The Transportation Security Administration is issuing new directives and recommendations aimed at strengthening the cybersecurity defenses of U.S. rail and airport operators.
The Biden administration said the requirements made public Thursday are part of a broader effort at protecting the nation’s critical infrastructure from ongoing cyberespionage and a surge in disruptive ransomware attacks.
“These new cybersecurity requirements and recommendations will help keep the traveling public safe,” Homeland Security Secretary Alejandro Mayorkas said in a statement. He had previously previewed the new regulations in October.
The new TSA directives require most passenger and freight rail operators to identify a cybersecurity point person, report incidents within 24 hours to the Cybersecurity and Infrastructure Security Agency, conduct a vulnerability assessment and develop a contingency and recovery plan in case of malicious cyber activity. They go into effect at the end of the year and the TSA said it is making similar changes to requirements for airport operators.
The TSA said it is recommending but not mandating cybersecurity requirements to some smaller and lower-risk rail and airport operators.
The new regulations are similar to ones issued in May for pipeline operators following the Colonial Pipeline ransomware attack that disrupted gas supplies in several states.
Republican lawmakers have expressed concern that the TSA has crafted new cybersecurity directives without enough transparency and input from affected industries.
“We believe that care must be taken to avoid unnecessarily burdensome requirements that shift resources away from responding to cyberattacks to regulatory compliance,” a group of Republican senators said in an October letter to DHS’ Office of Inspector General asking for a review of TSA’s process for developing new cybersecurity regulations.
Victoria Newhouse, a TSA deputy assistant administrator, said at a congressional hearing Thursday that the agency had worked closely with private industry officials in crafting the regulations.

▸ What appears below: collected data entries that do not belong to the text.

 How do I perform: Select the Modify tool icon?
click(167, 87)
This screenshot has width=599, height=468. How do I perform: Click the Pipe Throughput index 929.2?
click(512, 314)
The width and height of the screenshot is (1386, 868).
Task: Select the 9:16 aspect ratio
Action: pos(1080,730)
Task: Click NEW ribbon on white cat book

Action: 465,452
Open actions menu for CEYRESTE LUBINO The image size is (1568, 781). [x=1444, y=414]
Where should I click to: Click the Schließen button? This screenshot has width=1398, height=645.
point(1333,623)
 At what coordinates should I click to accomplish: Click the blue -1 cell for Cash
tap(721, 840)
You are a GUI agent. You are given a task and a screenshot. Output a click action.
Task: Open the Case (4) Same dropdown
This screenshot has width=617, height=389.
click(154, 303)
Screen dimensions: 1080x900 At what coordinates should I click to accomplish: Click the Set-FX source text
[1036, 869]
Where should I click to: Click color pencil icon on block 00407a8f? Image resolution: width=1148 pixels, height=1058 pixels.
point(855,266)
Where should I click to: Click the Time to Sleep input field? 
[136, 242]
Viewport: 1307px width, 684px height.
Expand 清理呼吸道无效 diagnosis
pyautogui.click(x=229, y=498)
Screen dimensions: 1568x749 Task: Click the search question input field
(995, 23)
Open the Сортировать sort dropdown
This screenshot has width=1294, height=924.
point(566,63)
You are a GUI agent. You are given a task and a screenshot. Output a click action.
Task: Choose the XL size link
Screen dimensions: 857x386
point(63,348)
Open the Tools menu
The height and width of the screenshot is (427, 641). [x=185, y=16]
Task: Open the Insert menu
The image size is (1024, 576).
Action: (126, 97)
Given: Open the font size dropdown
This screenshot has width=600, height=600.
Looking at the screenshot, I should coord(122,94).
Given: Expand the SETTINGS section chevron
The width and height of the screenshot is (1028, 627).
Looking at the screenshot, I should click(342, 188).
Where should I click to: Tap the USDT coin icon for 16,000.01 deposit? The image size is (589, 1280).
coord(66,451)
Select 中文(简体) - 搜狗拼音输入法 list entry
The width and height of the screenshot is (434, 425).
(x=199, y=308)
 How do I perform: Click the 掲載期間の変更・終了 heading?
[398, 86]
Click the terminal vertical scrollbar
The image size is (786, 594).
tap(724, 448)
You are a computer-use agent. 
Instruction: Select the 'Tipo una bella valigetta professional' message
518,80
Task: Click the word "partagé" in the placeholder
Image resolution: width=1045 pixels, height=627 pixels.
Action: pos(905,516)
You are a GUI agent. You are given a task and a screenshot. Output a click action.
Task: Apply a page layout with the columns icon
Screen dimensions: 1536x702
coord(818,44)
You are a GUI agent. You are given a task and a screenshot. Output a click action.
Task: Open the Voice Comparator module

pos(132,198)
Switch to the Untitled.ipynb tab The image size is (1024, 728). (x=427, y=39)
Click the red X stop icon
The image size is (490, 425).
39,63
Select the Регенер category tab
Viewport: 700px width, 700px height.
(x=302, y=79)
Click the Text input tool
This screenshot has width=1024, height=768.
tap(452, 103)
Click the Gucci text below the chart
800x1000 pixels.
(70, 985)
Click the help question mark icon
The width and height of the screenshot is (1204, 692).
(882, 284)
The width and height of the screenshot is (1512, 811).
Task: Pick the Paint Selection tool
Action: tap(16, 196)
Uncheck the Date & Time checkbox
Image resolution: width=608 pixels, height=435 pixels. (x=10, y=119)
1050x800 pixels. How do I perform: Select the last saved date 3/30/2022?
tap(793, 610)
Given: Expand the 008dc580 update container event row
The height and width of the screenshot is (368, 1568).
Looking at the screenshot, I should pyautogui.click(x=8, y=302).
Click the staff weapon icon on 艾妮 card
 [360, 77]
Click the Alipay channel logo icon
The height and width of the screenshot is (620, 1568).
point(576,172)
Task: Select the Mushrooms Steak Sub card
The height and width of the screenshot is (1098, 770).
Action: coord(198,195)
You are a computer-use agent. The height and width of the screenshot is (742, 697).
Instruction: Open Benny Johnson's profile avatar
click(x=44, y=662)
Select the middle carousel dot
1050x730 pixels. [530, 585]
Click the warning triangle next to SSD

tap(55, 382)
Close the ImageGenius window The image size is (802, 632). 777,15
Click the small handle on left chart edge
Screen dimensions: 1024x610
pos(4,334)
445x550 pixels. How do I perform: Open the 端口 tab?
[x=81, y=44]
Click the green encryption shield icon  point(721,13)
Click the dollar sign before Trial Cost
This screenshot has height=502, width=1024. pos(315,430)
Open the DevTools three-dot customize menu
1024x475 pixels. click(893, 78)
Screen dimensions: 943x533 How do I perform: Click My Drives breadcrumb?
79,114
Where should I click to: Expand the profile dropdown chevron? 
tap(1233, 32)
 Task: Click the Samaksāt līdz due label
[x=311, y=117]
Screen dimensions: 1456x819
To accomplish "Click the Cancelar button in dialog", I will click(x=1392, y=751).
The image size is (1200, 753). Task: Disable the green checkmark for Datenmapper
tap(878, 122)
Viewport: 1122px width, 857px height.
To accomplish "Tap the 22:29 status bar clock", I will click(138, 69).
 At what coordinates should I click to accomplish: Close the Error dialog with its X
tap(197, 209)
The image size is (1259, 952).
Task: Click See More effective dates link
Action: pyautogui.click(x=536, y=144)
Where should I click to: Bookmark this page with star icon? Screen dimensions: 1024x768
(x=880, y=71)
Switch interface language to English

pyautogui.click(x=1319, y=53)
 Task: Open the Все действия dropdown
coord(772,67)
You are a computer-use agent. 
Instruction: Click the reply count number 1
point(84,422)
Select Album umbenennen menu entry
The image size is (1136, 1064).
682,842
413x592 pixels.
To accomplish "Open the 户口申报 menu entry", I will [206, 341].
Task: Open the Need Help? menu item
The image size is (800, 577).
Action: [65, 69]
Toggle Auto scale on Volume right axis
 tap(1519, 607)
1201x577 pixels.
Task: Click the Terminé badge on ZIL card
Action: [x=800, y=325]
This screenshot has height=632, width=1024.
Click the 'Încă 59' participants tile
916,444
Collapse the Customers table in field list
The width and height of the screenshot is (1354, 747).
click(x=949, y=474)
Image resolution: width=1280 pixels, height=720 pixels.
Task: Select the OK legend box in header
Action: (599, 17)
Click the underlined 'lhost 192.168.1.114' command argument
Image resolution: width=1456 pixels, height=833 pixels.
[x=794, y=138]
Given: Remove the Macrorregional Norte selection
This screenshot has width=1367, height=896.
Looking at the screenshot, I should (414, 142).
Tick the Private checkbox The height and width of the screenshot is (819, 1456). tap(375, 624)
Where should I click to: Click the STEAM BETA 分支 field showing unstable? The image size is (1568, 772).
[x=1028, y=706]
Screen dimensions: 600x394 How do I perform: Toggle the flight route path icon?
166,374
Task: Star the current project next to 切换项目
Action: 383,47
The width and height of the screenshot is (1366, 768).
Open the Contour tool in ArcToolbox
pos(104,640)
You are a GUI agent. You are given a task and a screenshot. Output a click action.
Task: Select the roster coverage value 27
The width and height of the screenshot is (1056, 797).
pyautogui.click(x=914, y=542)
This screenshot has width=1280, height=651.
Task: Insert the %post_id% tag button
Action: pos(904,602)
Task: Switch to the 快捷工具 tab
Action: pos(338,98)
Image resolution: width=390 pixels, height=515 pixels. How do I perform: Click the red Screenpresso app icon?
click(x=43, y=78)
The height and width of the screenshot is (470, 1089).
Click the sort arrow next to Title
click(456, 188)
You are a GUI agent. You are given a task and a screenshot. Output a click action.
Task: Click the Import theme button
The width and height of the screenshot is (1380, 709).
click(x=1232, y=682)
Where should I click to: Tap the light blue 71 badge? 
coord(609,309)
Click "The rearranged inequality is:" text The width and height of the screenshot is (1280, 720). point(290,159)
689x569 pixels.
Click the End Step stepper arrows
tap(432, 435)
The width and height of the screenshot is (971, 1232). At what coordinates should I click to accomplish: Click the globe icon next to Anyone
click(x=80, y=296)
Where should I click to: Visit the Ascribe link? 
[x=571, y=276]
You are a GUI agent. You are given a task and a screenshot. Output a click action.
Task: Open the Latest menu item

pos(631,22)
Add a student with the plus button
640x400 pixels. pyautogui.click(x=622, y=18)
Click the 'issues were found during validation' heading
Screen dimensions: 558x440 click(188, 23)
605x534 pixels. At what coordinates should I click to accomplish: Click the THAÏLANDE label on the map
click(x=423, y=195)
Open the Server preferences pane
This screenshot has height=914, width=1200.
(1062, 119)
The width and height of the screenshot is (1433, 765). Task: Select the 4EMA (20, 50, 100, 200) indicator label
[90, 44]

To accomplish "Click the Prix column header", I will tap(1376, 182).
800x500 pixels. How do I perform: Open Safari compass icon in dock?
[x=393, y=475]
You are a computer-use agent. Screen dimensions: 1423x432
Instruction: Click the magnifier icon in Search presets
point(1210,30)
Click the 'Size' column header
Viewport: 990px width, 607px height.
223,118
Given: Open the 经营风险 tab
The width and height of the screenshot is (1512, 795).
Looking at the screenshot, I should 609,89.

She said that included a classified briefing with freight and passenger rail executives earlier this week to share intelligence reports about cyber threats to their industry and to solicit input on regulations.
The Biden administration has been pushing aggressively for greater private sector reporting of cyber incidents to the federal government. The Justice Department recently indicated it would sue government contractors and other companies who receive U.S. government grants if they fail to report breaches of their computer systems or misrepresent their cybersecurity practices.